--- START ---
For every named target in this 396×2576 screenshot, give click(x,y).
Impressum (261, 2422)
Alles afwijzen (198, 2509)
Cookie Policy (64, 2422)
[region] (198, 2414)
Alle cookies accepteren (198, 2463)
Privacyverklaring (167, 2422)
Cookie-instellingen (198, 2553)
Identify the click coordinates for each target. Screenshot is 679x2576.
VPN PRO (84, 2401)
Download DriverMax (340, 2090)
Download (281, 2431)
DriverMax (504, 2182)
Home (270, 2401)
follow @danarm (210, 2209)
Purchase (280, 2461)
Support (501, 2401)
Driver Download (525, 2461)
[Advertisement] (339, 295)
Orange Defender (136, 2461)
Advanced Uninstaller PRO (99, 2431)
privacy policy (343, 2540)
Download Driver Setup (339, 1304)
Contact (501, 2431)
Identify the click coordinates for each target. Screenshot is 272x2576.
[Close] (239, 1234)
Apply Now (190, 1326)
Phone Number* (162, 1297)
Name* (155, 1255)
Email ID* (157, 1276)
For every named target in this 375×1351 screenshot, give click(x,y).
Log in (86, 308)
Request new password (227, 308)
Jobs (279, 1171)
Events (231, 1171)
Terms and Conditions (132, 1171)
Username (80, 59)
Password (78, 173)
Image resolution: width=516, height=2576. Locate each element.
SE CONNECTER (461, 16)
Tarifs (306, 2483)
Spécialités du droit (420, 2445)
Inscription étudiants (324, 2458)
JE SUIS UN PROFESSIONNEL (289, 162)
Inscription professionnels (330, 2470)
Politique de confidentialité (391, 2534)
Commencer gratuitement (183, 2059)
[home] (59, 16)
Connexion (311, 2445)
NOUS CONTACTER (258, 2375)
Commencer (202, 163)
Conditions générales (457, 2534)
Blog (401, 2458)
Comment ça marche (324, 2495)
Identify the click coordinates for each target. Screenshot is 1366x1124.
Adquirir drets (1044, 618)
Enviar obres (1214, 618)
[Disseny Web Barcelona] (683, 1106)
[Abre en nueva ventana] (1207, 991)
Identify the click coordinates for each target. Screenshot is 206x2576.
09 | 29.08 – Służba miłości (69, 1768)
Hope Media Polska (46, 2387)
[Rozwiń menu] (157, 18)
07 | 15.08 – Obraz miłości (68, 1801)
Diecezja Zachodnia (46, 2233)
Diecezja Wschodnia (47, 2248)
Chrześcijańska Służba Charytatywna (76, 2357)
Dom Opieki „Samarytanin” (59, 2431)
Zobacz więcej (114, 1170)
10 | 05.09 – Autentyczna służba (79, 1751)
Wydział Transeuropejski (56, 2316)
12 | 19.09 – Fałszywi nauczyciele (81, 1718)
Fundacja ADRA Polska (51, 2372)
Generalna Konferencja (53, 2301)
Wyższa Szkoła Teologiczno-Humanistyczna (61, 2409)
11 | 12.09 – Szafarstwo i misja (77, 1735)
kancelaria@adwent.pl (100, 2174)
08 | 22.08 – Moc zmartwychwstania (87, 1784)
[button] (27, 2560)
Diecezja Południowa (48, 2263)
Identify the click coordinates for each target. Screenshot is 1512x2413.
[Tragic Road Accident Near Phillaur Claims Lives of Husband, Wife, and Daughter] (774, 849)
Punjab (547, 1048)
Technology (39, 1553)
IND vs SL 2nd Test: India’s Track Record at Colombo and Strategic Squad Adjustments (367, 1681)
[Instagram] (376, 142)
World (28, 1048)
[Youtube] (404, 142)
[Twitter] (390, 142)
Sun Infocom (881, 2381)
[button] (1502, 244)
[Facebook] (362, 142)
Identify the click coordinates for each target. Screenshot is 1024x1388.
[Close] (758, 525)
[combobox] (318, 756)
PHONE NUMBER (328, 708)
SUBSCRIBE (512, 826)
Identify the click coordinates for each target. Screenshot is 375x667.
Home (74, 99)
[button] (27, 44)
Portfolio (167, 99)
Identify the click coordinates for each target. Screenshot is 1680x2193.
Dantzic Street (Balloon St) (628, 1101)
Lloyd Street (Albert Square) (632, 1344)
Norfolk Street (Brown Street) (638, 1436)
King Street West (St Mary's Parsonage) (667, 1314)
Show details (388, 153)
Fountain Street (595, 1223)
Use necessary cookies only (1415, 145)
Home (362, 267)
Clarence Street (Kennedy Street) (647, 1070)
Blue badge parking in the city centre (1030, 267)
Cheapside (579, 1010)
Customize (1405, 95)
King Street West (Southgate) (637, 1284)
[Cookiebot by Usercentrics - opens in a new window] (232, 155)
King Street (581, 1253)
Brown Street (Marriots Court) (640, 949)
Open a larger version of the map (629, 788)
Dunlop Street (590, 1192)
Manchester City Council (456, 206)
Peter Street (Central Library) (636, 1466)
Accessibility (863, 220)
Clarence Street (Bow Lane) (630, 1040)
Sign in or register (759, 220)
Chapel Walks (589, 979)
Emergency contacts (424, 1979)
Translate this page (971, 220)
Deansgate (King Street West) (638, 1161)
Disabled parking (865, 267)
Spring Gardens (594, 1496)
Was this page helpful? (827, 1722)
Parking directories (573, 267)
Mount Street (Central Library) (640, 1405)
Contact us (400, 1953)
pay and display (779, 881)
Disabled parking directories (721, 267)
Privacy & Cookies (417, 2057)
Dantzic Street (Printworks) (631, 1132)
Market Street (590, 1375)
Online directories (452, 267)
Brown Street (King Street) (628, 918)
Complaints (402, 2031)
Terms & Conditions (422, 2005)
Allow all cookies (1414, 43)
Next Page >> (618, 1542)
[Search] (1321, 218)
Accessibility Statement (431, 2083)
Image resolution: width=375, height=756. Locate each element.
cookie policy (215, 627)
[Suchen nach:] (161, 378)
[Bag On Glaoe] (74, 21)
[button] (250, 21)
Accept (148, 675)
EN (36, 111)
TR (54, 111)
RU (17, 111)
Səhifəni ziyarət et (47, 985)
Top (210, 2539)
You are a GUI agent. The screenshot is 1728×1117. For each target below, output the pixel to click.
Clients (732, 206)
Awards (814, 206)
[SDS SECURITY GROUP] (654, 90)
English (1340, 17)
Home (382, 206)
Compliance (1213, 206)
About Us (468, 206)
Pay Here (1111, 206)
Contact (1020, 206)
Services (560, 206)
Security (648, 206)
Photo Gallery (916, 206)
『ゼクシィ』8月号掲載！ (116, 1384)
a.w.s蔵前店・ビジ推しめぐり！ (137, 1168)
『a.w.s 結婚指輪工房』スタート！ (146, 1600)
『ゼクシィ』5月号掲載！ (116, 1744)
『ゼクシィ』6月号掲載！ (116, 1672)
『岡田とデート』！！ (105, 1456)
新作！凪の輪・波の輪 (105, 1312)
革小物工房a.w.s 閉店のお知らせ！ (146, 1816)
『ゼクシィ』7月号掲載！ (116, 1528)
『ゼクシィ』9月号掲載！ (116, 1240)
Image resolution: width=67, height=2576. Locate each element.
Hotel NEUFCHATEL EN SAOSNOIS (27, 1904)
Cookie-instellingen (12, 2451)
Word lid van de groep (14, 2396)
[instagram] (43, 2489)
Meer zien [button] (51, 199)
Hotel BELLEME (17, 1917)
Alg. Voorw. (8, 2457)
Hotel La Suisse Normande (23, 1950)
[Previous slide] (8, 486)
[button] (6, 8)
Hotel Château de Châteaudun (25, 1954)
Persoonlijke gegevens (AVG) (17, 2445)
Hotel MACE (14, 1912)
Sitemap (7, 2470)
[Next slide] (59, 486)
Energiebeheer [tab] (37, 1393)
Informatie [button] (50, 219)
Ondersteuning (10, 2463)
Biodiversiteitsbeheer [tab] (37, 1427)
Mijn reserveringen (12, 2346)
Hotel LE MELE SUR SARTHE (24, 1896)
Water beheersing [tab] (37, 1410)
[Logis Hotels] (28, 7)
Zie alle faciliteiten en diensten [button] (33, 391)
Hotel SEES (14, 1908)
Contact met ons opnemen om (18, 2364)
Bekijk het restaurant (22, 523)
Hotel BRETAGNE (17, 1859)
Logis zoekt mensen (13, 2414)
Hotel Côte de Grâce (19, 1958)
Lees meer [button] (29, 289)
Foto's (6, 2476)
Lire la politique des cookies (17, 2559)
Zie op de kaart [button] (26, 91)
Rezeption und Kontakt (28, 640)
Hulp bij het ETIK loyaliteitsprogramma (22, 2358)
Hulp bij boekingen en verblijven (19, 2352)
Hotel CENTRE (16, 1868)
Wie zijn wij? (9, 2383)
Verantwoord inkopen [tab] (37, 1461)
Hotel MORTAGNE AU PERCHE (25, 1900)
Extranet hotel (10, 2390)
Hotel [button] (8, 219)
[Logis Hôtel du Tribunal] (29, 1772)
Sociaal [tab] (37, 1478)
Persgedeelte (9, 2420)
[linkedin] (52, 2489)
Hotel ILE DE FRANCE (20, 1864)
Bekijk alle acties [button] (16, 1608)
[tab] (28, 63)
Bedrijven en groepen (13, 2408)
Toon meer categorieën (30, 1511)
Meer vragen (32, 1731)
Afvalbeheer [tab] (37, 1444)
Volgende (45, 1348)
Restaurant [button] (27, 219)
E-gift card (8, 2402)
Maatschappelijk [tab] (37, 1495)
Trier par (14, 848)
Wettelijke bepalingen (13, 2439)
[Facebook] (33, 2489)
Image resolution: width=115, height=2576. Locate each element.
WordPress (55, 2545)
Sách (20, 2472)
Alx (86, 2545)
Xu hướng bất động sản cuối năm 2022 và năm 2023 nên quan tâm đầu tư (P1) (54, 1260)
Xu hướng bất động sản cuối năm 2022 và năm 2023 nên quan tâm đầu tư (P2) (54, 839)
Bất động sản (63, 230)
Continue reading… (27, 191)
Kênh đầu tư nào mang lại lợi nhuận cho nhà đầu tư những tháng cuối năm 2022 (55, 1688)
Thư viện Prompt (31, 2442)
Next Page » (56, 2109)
--- END ---
- [Work request] Reproduce word for word the material above, starting with the line that has "Events (231, 1171)" and stopping after the line that has "Politique de confidentialité (391, 2534)".

- [Exercise answer]
Events (231, 1171)
Terms and Conditions (132, 1171)
Username (80, 59)
Password (78, 173)
Image resolution: width=516, height=2576. Locate each element.
SE CONNECTER (461, 16)
Tarifs (306, 2483)
Spécialités du droit (420, 2445)
Inscription étudiants (324, 2458)
JE SUIS UN PROFESSIONNEL (289, 162)
Inscription professionnels (330, 2470)
Politique de confidentialité (391, 2534)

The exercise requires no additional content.